The report consists of a series of articles in which the themes range across multiple topics that can support clinician understanding of current quality issues:

  • Hallmarks of “evidence-based” quality
  • Federal enforcement actions
  • Industry initiatives to improve quality
  • Adverse events reporting rules
  • Quality control measures for probiotics, botanicals, and Omega-3s.

One compelling segment is written by Levin, of Health Business Strategies, the natural products quality maven recently interviewed for Integrative Practitioner. The segment is entitled “Hallmarks of Evidence-Based Quality.” Levin argues that these hallmarks are Authenticity, Potency, and Purity. He clarifies that merely relying on DSHEA will not provide clinicians with answers to these quality questions. He closes with five steps a clinician can take toward better understanding the quality of product choices, then offers and a suggestion: “Do not be afraid to request detailed documentation. Trust, but verify!”

Goldman assembled a top-flight set of advisers for this Holistic Primary Care special report. Most are deeply imbedded in the industry and its leading organizations. He acknowledges Levin, of Health Business Strategies; Douglas “Duffy” Mackay, ND, Council for Responsible Nutrition; Roy Upton, American Herbal Pharmacopeia; Mark Blumenthal & Stefan Gafner, of the not-for-profit educational organization, the American Botanical Council; Tom Aarts, Nutrition Business Journal; Jeremy Appleton, ND, Klaire Labs; Joseph Pizzorno, ND; Todd Harrison, Venable LLP; Missy Lowery, Capsugel; Bryan Glick, DO, Integrative Health Institute; Russell Jaffe, MD, Perque Integrative Health; Loren Israelsen & Frank Lampe, United Natural Products Alliance; the American Conference Institute’s annual Dietary Supplements conference; and Ann Schneider, Evolutions by Design.

The report was funded through grants from Capsugel, Klaire Labs, and Perque Integrative Health.

Comment:  I would venture that any clinician who has chosen to “trust, but not verify” – to twists Levin’s line (attributed by some to Ronald Reagan)—will find reading this akin to lifting one’s head out of the sand. This will particularly be so for the 57% who don’t yet recognize that the DSHEA as their best, though limited, regulatory ally. The fact of clinical practice is that you might have the best of education and attended state of the science functional medicine seminars and come up with a terrific prescriptive matrix. But if the products fail you, and your patients, then all that came before can be as dust.

[What to work on]
(a) In the passage on supplement quality, which three companies funded the report?
(b) Pick up the passage on supplement quality after its final sentence and continue it.

Stored entries:
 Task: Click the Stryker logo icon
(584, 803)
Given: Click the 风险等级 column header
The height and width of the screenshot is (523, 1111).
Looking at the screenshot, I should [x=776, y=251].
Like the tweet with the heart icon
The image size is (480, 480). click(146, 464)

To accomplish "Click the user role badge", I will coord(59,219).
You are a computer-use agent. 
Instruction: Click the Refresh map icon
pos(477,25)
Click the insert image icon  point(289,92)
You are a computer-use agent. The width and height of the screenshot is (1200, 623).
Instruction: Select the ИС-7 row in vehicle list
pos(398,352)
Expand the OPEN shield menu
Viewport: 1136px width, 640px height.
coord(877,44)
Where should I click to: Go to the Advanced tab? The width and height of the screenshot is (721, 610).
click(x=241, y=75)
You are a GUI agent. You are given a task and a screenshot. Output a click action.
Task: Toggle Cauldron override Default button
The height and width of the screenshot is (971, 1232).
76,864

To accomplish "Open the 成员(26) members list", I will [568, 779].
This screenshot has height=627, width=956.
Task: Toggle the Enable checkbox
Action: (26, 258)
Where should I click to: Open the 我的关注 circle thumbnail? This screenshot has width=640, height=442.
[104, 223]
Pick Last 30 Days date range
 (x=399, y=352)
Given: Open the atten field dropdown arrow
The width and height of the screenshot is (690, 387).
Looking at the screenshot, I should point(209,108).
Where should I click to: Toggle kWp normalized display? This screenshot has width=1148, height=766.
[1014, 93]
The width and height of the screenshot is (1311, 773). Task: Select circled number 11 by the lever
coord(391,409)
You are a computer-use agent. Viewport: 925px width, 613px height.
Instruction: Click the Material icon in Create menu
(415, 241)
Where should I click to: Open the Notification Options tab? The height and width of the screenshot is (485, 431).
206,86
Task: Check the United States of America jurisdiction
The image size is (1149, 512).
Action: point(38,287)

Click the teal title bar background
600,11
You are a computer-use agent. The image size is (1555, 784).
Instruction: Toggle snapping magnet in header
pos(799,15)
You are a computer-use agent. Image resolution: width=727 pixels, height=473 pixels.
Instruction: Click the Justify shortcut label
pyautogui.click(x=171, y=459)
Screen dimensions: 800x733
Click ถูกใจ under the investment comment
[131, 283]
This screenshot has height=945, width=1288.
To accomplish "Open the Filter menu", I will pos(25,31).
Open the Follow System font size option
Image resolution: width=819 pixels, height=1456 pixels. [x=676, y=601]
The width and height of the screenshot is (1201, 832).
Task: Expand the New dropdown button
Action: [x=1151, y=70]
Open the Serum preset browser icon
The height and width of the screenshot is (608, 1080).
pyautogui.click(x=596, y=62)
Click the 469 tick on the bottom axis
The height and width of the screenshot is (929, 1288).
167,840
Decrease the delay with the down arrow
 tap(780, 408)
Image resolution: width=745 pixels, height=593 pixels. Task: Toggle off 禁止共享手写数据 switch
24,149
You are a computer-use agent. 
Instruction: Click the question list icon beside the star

[Expected outputs]
(a) Capsugel, Klaire Labs, and Perque Integrative Health.

(b)
Two comments. One is that it would have been useful for Goldman to have brought in one or more academic medicine-based integrative medicine specialist in dietary supplement research who is not so close to the industry to review, amend, and or sign-off. I originally wanted to call Quality Matters an “independent” perspective but both the funding and the team argue against that attribute. The team is full of leading edge voices at the front end of pushing for quality measures and issues; yet they are essentially all closely connected to the industry. The fact that dietary supplement firms have funded the project puts the issue on the table. Were there any blind spots from using this team?

The second comment is that quality needs to become a hot topic at conferences targeting integrative practitioner meetings. This is challenging, as these are typically financially backed by exhibit halls packed with supplement manufacturers. Yet it would behoove organizations involved with the field to lock in focus and education by devoting stand-alone plenary sessions to the topic.  Then follow-up by creating organization-driven campaigns to engage clinicians as quality promoters over the long term would be another good step. It’s in their self-interest.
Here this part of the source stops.